Exercise
Rescale the rows from the line with "Task: Click video" through the line with "Action: pos(37,254)", both included, and write them out again with their requests. Multiply each coordinate in the answers by 1.9, round to whole numbers with halves rounded up, leave the numbers in the requests unchanged, and leave out the pictures.

Data rows
<<<<
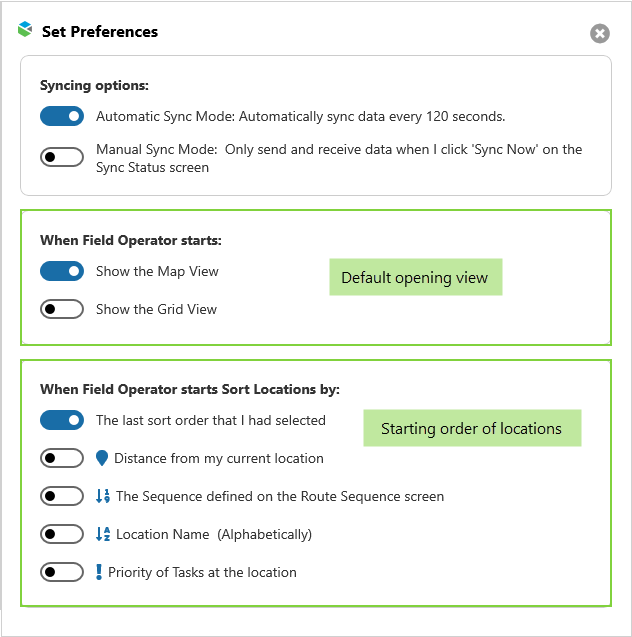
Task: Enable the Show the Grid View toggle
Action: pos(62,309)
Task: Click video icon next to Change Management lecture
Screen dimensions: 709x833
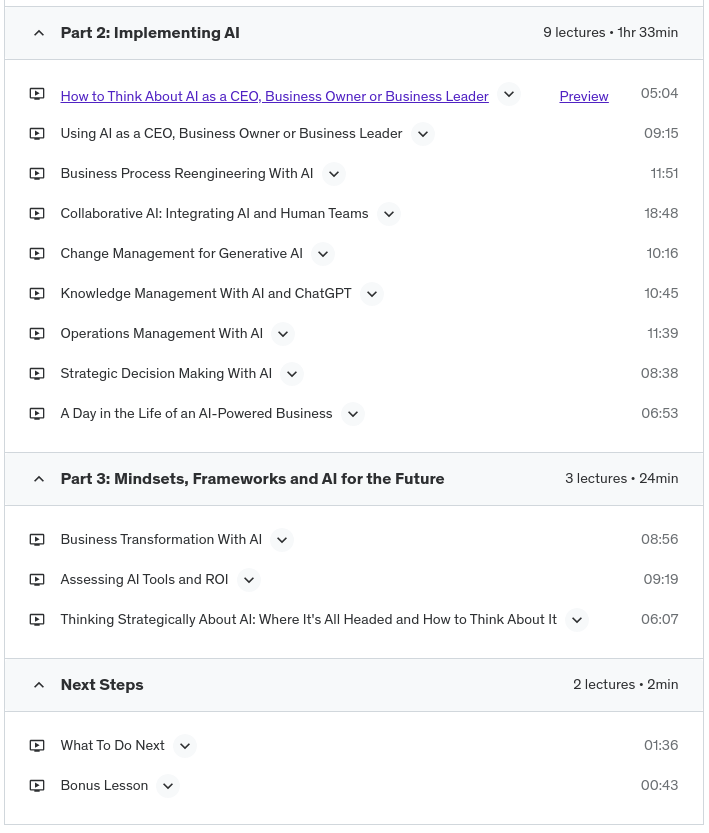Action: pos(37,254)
>>>>
<<<<
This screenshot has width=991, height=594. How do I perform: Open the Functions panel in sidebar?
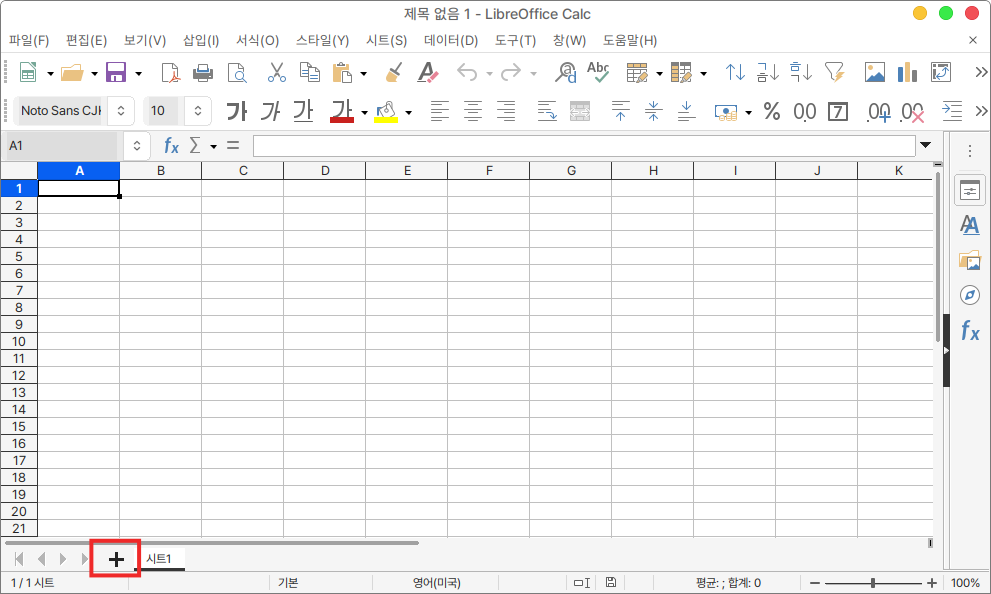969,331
>>>>
Exercise output
Task: Click video icon next to Change Management lecture
Screen dimensions: 709x833
Action: pos(70,483)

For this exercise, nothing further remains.